** DIRECTION **
Please repeat these rows with "GUI agent" changed to "interface assistant" everywhere and everything else kept the same.

** EXERCISE INPUTS **

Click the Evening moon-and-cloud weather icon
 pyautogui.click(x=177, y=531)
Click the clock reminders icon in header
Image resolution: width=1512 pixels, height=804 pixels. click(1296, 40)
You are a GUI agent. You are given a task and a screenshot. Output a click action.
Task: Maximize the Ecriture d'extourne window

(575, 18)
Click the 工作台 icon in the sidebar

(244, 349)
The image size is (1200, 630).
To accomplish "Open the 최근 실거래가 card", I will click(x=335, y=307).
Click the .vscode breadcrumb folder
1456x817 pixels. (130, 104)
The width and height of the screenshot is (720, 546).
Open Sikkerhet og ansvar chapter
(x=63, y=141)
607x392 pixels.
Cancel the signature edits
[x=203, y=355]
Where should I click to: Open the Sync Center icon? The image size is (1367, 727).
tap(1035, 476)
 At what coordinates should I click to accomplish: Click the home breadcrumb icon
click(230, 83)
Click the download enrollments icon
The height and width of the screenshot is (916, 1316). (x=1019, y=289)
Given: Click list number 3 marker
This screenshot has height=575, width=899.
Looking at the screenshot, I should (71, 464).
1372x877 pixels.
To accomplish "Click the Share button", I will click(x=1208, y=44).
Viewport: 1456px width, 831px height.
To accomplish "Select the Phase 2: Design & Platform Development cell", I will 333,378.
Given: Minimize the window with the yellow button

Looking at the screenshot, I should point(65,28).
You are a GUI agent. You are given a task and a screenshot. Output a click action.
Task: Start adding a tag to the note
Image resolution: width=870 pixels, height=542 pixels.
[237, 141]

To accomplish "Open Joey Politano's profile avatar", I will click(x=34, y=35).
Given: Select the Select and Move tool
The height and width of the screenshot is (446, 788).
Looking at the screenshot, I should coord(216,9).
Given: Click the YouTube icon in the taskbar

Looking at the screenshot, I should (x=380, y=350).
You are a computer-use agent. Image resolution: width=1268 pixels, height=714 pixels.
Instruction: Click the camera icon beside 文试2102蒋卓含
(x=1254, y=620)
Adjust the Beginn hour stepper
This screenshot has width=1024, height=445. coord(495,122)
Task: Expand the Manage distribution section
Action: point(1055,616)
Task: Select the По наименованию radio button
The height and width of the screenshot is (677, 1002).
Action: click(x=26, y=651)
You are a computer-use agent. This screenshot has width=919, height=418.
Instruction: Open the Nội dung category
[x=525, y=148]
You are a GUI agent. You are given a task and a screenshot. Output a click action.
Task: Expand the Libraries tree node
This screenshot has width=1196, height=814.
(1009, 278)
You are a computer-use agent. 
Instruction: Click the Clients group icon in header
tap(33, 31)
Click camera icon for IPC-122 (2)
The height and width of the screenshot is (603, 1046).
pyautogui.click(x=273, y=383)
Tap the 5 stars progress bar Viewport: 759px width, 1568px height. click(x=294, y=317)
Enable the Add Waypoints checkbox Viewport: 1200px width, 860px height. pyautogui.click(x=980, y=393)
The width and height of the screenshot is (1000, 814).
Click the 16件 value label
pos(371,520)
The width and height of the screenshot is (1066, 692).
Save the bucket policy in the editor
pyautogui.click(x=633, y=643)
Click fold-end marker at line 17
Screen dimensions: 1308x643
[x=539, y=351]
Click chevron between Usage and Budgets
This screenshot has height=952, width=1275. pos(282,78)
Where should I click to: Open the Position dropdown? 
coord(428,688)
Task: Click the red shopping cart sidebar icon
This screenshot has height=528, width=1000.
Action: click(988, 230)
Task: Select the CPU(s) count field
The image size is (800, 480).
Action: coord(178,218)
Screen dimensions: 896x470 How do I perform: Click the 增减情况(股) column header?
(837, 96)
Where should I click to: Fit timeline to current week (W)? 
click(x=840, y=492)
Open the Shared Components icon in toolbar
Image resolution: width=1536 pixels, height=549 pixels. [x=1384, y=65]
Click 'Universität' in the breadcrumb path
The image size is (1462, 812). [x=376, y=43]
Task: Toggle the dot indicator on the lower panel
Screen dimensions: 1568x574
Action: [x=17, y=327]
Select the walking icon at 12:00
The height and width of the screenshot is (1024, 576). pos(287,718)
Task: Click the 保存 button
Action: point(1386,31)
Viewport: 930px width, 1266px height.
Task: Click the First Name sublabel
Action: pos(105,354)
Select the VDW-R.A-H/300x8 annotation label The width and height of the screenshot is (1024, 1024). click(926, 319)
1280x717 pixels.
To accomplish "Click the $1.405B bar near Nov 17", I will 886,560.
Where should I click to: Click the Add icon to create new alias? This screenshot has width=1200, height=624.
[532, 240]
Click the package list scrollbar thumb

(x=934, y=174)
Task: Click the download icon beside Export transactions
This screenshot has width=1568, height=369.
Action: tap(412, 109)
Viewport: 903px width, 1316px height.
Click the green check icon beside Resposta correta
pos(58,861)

** EXPECTED ANSWER **
Click the Evening moon-and-cloud weather icon
 pyautogui.click(x=177, y=531)
Click the clock reminders icon in header
Image resolution: width=1512 pixels, height=804 pixels. click(1296, 40)
You are a interface assistant. You are given a task and a screenshot. Output a click action.
Task: Maximize the Ecriture d'extourne window

(575, 18)
Click the 工作台 icon in the sidebar

(244, 349)
The image size is (1200, 630).
To accomplish "Open the 최근 실거래가 card", I will click(x=335, y=307).
Click the .vscode breadcrumb folder
1456x817 pixels. (130, 104)
The width and height of the screenshot is (720, 546).
Open Sikkerhet og ansvar chapter
(x=63, y=141)
607x392 pixels.
Cancel the signature edits
[x=203, y=355]
Where should I click to: Open the Sync Center icon? The image size is (1367, 727).
tap(1035, 476)
 At what coordinates should I click to accomplish: Click the home breadcrumb icon
click(230, 83)
Click the download enrollments icon
The height and width of the screenshot is (916, 1316). (x=1019, y=289)
Given: Click list number 3 marker
This screenshot has height=575, width=899.
Looking at the screenshot, I should (71, 464).
1372x877 pixels.
To accomplish "Click the Share button", I will click(x=1208, y=44).
Viewport: 1456px width, 831px height.
To accomplish "Select the Phase 2: Design & Platform Development cell", I will 333,378.
Given: Minimize the window with the yellow button

Looking at the screenshot, I should point(65,28).
You are a interface assistant. You are given a task and a screenshot. Output a click action.
Task: Start adding a tag to the note
Image resolution: width=870 pixels, height=542 pixels.
[237, 141]

To accomplish "Open Joey Politano's profile avatar", I will click(x=34, y=35).
Given: Select the Select and Move tool
The height and width of the screenshot is (446, 788).
Looking at the screenshot, I should coord(216,9).
Given: Click the YouTube icon in the taskbar

Looking at the screenshot, I should (x=380, y=350).
You are a computer-use agent. Image resolution: width=1268 pixels, height=714 pixels.
Instruction: Click the camera icon beside 文试2102蒋卓含
(x=1254, y=620)
Adjust the Beginn hour stepper
This screenshot has width=1024, height=445. coord(495,122)
Task: Expand the Manage distribution section
Action: point(1055,616)
Task: Select the По наименованию radio button
The height and width of the screenshot is (677, 1002).
Action: click(x=26, y=651)
You are a computer-use agent. This screenshot has width=919, height=418.
Instruction: Open the Nội dung category
[x=525, y=148]
You are a interface assistant. You are given a task and a screenshot. Output a click action.
Task: Expand the Libraries tree node
This screenshot has width=1196, height=814.
(1009, 278)
You are a computer-use agent. 
Instruction: Click the Clients group icon in header
tap(33, 31)
Click camera icon for IPC-122 (2)
The height and width of the screenshot is (603, 1046).
pyautogui.click(x=273, y=383)
Tap the 5 stars progress bar Viewport: 759px width, 1568px height. click(x=294, y=317)
Enable the Add Waypoints checkbox Viewport: 1200px width, 860px height. pyautogui.click(x=980, y=393)
The width and height of the screenshot is (1000, 814).
Click the 16件 value label
pos(371,520)
The width and height of the screenshot is (1066, 692).
Save the bucket policy in the editor
pyautogui.click(x=633, y=643)
Click fold-end marker at line 17
Screen dimensions: 1308x643
[x=539, y=351]
Click chevron between Usage and Budgets
This screenshot has height=952, width=1275. pos(282,78)
Where should I click to: Open the Position dropdown? 
coord(428,688)
Task: Click the red shopping cart sidebar icon
This screenshot has height=528, width=1000.
Action: click(988, 230)
Task: Select the CPU(s) count field
The image size is (800, 480).
Action: coord(178,218)
Screen dimensions: 896x470 How do I perform: Click the 增减情况(股) column header?
(837, 96)
Where should I click to: Fit timeline to current week (W)? 
click(x=840, y=492)
Open the Shared Components icon in toolbar
Image resolution: width=1536 pixels, height=549 pixels. [x=1384, y=65]
Click 'Universität' in the breadcrumb path
The image size is (1462, 812). [x=376, y=43]
Task: Toggle the dot indicator on the lower panel
Screen dimensions: 1568x574
Action: [x=17, y=327]
Select the walking icon at 12:00
The height and width of the screenshot is (1024, 576). pos(287,718)
Task: Click the 保存 button
Action: point(1386,31)
Viewport: 930px width, 1266px height.
Task: Click the First Name sublabel
Action: pos(105,354)
Select the VDW-R.A-H/300x8 annotation label The width and height of the screenshot is (1024, 1024). click(926, 319)
1280x717 pixels.
To accomplish "Click the $1.405B bar near Nov 17", I will 886,560.
Where should I click to: Click the Add icon to create new alias? This screenshot has width=1200, height=624.
[532, 240]
Click the package list scrollbar thumb

(x=934, y=174)
Task: Click the download icon beside Export transactions
This screenshot has width=1568, height=369.
Action: tap(412, 109)
Viewport: 903px width, 1316px height.
Click the green check icon beside Resposta correta
pos(58,861)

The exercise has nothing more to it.